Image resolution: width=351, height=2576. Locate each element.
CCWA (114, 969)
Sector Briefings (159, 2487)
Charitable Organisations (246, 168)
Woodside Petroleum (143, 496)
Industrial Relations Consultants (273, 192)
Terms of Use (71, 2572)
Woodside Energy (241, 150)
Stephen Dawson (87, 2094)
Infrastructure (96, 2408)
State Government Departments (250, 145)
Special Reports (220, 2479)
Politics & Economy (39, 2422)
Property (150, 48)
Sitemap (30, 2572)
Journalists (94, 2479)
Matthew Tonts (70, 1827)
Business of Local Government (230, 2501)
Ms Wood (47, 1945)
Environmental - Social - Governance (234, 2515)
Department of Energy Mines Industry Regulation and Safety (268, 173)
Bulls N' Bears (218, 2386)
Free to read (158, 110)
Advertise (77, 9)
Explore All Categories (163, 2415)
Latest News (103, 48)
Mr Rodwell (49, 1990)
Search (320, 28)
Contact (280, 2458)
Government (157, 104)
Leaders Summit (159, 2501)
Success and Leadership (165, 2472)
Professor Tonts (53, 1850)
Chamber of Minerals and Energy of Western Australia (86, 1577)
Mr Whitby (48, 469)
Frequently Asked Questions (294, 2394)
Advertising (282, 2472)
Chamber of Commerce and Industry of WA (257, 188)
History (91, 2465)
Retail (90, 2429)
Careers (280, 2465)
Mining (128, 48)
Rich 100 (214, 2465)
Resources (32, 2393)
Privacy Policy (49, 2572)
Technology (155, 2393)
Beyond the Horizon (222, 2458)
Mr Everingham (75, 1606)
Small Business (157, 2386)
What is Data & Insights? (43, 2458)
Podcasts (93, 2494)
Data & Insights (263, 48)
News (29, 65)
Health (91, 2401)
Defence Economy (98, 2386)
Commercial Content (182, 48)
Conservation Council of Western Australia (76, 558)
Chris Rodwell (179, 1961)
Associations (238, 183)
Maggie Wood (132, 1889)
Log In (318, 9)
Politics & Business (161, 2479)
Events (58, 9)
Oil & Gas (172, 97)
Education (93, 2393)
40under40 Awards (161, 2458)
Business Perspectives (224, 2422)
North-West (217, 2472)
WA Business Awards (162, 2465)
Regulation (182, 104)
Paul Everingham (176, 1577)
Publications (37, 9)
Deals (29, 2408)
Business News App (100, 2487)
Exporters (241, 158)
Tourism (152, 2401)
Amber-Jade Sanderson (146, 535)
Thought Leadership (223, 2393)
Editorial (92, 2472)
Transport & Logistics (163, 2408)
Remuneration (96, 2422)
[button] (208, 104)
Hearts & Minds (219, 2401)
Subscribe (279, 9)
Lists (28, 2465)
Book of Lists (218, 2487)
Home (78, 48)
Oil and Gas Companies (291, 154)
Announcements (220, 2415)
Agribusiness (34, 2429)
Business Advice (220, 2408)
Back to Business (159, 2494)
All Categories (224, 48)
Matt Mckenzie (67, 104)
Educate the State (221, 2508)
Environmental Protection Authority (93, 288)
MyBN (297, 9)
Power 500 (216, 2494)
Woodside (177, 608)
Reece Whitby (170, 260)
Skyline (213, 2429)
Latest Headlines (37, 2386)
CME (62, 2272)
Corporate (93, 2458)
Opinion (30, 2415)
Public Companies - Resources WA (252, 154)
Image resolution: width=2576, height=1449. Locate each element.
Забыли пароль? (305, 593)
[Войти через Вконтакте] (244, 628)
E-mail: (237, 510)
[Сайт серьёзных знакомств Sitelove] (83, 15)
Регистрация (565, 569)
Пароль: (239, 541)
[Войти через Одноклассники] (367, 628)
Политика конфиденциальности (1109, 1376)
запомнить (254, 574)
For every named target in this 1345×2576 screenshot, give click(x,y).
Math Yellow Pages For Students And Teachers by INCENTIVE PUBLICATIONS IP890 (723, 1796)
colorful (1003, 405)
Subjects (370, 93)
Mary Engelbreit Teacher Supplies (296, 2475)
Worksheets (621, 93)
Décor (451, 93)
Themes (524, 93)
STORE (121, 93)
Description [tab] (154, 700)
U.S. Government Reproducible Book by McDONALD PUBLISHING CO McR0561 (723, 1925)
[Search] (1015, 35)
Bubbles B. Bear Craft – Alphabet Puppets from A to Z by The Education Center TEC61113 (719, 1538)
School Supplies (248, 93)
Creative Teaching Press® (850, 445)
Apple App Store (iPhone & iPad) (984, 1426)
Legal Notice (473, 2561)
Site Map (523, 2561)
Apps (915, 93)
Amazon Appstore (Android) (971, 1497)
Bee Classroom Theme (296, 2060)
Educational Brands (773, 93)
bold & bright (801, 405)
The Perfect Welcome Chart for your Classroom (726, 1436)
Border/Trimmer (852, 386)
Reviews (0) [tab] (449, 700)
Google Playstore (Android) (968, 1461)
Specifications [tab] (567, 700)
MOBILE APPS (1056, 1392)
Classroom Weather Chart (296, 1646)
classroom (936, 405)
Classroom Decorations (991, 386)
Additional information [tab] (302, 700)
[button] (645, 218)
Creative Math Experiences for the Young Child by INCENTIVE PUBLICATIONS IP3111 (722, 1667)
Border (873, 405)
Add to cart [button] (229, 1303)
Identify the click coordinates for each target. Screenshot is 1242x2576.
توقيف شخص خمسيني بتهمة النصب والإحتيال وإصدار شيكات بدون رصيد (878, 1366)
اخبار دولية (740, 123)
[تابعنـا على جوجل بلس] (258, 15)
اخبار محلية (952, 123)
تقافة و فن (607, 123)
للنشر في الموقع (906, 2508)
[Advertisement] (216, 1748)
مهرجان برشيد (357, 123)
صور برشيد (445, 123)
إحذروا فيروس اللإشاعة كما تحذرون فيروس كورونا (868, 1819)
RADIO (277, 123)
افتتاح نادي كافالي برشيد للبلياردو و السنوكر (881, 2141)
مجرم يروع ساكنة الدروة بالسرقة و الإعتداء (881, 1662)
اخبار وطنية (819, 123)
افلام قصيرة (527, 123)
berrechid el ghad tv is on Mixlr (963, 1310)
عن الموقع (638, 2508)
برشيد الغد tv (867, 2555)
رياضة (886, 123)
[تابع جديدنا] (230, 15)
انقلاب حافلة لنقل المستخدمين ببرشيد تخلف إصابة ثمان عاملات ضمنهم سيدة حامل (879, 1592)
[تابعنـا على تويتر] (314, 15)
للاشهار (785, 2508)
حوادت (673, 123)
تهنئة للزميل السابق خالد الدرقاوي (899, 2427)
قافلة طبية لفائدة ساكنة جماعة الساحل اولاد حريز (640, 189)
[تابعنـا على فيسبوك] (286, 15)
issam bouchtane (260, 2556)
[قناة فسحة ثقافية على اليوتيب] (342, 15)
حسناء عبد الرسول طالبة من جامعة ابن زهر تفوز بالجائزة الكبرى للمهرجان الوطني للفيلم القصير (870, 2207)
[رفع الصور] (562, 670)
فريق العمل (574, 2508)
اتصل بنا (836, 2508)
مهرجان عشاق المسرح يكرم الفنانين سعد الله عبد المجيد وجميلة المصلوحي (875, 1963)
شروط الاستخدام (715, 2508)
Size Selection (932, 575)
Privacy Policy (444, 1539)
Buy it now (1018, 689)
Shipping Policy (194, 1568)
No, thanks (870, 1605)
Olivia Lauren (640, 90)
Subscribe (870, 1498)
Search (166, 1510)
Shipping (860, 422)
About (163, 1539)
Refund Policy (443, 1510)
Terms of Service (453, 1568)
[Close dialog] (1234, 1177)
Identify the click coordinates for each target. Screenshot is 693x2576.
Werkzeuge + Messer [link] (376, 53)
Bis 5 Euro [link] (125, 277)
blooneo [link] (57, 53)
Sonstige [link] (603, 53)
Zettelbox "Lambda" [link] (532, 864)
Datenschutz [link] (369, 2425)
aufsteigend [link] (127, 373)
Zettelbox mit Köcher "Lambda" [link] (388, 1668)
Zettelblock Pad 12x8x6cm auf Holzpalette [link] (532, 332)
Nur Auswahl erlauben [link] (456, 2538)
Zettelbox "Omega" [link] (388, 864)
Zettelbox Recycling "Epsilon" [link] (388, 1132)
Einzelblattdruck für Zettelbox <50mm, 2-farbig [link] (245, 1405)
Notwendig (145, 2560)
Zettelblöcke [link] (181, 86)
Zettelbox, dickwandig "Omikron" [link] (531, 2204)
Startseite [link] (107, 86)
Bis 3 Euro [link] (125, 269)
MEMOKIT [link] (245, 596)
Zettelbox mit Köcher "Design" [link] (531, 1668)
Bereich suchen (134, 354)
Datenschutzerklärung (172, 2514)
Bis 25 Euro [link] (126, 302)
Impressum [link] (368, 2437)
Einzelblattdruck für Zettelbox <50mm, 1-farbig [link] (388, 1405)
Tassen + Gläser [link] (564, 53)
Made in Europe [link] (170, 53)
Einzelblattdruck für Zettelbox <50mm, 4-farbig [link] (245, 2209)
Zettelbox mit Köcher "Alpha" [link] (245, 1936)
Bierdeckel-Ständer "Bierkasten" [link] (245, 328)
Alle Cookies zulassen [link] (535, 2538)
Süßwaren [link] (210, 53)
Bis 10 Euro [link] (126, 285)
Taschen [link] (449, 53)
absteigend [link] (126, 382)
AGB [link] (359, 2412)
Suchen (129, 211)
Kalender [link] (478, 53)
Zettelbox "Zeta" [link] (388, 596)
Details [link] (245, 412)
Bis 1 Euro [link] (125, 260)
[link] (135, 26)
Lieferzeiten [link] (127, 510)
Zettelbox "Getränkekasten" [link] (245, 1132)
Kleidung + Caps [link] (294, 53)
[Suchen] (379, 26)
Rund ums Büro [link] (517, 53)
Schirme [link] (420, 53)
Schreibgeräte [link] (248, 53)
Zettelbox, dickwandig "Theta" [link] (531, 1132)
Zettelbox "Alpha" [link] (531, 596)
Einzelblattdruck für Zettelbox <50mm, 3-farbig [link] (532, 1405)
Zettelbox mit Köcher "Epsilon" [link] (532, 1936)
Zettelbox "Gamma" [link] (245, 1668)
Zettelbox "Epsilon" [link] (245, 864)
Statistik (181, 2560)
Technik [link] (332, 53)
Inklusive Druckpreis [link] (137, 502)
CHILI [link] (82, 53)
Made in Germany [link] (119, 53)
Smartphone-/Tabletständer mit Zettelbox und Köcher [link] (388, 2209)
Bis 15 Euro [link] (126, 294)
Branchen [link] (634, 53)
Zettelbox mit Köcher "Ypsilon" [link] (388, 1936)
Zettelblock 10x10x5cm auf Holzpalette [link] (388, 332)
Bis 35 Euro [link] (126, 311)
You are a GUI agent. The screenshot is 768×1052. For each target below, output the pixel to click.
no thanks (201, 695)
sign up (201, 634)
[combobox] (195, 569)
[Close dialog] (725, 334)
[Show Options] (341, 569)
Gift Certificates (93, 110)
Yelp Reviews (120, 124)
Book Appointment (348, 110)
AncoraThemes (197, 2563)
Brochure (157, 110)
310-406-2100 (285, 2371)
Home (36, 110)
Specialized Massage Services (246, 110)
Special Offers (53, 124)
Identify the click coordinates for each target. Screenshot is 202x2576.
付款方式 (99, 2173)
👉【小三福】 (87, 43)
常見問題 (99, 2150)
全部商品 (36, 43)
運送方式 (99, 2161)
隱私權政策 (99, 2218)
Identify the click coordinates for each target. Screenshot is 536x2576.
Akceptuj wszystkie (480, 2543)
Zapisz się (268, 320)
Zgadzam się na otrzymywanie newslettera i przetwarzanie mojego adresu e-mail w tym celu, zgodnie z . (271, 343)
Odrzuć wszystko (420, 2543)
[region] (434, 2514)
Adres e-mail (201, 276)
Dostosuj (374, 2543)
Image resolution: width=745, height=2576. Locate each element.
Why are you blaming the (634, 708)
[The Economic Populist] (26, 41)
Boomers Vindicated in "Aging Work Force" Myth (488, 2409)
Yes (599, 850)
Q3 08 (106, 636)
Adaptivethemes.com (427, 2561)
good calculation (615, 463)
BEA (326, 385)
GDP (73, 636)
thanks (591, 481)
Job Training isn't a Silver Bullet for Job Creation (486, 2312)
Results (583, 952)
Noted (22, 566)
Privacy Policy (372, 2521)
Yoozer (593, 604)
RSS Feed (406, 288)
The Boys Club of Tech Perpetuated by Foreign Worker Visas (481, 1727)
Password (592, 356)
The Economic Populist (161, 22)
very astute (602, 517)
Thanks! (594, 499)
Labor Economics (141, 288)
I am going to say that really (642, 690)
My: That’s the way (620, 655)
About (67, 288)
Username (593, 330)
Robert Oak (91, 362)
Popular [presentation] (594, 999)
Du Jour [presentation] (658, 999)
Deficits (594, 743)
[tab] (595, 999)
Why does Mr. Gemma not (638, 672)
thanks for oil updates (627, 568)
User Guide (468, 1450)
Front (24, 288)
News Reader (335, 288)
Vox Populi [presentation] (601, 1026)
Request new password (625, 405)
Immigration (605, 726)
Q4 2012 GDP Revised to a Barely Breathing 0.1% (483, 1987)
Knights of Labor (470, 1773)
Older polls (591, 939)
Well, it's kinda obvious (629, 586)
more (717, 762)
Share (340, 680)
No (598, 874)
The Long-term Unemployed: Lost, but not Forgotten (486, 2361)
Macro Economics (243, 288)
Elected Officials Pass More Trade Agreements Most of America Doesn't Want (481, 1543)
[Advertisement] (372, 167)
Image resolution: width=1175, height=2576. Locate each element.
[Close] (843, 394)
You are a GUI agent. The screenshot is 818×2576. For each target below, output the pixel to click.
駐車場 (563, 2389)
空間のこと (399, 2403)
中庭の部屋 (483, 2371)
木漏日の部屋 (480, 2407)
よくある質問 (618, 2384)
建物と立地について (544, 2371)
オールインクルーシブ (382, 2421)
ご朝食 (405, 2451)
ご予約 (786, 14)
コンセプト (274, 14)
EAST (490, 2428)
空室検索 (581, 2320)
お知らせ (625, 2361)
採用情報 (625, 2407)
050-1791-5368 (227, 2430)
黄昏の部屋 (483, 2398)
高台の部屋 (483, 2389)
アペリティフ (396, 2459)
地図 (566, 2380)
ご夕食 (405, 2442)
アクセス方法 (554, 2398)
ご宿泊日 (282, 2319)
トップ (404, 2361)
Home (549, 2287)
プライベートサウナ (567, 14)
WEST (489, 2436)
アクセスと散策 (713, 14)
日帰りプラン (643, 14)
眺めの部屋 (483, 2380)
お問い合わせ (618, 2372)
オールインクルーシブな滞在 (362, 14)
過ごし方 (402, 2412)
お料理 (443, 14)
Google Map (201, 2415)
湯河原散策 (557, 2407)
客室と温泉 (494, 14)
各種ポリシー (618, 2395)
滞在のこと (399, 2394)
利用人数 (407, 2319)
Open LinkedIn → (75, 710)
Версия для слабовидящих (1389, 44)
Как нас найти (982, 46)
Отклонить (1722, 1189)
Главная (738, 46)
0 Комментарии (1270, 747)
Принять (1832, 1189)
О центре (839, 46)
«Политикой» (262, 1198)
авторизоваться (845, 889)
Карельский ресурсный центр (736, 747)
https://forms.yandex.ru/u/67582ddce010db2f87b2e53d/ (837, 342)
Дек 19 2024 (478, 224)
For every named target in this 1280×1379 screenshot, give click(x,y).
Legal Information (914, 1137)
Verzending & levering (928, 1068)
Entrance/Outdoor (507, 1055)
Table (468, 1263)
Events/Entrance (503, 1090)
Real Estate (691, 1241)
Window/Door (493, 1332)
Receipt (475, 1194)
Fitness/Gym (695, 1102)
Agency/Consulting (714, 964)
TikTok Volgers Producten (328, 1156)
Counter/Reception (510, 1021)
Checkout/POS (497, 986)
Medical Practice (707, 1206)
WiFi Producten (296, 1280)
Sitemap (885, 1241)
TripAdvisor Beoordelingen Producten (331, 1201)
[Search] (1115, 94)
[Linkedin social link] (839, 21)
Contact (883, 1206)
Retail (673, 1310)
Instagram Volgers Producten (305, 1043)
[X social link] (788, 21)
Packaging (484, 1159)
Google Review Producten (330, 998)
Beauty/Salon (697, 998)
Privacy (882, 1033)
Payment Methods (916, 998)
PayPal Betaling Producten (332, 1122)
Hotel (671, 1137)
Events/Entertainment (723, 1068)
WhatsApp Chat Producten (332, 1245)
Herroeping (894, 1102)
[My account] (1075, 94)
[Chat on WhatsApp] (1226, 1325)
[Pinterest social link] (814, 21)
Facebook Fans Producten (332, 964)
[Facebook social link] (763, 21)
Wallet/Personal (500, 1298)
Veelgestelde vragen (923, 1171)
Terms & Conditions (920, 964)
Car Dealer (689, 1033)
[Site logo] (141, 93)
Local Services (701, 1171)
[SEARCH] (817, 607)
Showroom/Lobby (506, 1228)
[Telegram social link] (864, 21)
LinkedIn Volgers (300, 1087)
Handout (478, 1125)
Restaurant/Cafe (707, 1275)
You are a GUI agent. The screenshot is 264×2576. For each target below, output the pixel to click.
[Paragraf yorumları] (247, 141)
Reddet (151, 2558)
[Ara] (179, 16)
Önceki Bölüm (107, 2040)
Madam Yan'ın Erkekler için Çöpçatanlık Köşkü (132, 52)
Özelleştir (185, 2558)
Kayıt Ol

[Work order] Word for word, restate the lines of the data above that fall between the line holding "隱私權政策 (99, 2218)" and the line holding "No (598, 874)", inclusive, and no other lines.

[Finished exercise]
隱私權政策 (99, 2218)
Identify the click coordinates for each target. Screenshot is 536x2576.
Akceptuj wszystkie (480, 2543)
Zapisz się (268, 320)
Zgadzam się na otrzymywanie newslettera i przetwarzanie mojego adresu e-mail w tym celu, zgodnie z . (271, 343)
Odrzuć wszystko (420, 2543)
[region] (434, 2514)
Adres e-mail (201, 276)
Dostosuj (374, 2543)
Image resolution: width=745, height=2576. Locate each element.
Why are you blaming the (634, 708)
[The Economic Populist] (26, 41)
Boomers Vindicated in "Aging Work Force" Myth (488, 2409)
Yes (599, 850)
Q3 08 (106, 636)
Adaptivethemes.com (427, 2561)
good calculation (615, 463)
BEA (326, 385)
GDP (73, 636)
thanks (591, 481)
Job Training isn't a Silver Bullet for Job Creation (486, 2312)
Results (583, 952)
Noted (22, 566)
Privacy Policy (372, 2521)
Yoozer (593, 604)
RSS Feed (406, 288)
The Boys Club of Tech Perpetuated by Foreign Worker Visas (481, 1727)
Password (592, 356)
The Economic Populist (161, 22)
very astute (602, 517)
Thanks! (594, 499)
Labor Economics (141, 288)
I am going to say that really (642, 690)
My: That’s the way (620, 655)
About (67, 288)
Username (593, 330)
Robert Oak (91, 362)
Popular [presentation] (594, 999)
Du Jour [presentation] (658, 999)
Deficits (594, 743)
[tab] (595, 999)
Why does Mr. Gemma not (638, 672)
thanks for oil updates (627, 568)
User Guide (468, 1450)
Front (24, 288)
News Reader (335, 288)
Vox Populi [presentation] (601, 1026)
Request new password (625, 405)
Immigration (605, 726)
Q4 2012 GDP Revised to a Barely Breathing 0.1% (483, 1987)
Knights of Labor (470, 1773)
Older polls (591, 939)
Well, it's kinda obvious (629, 586)
more (717, 762)
Share (340, 680)
No (598, 874)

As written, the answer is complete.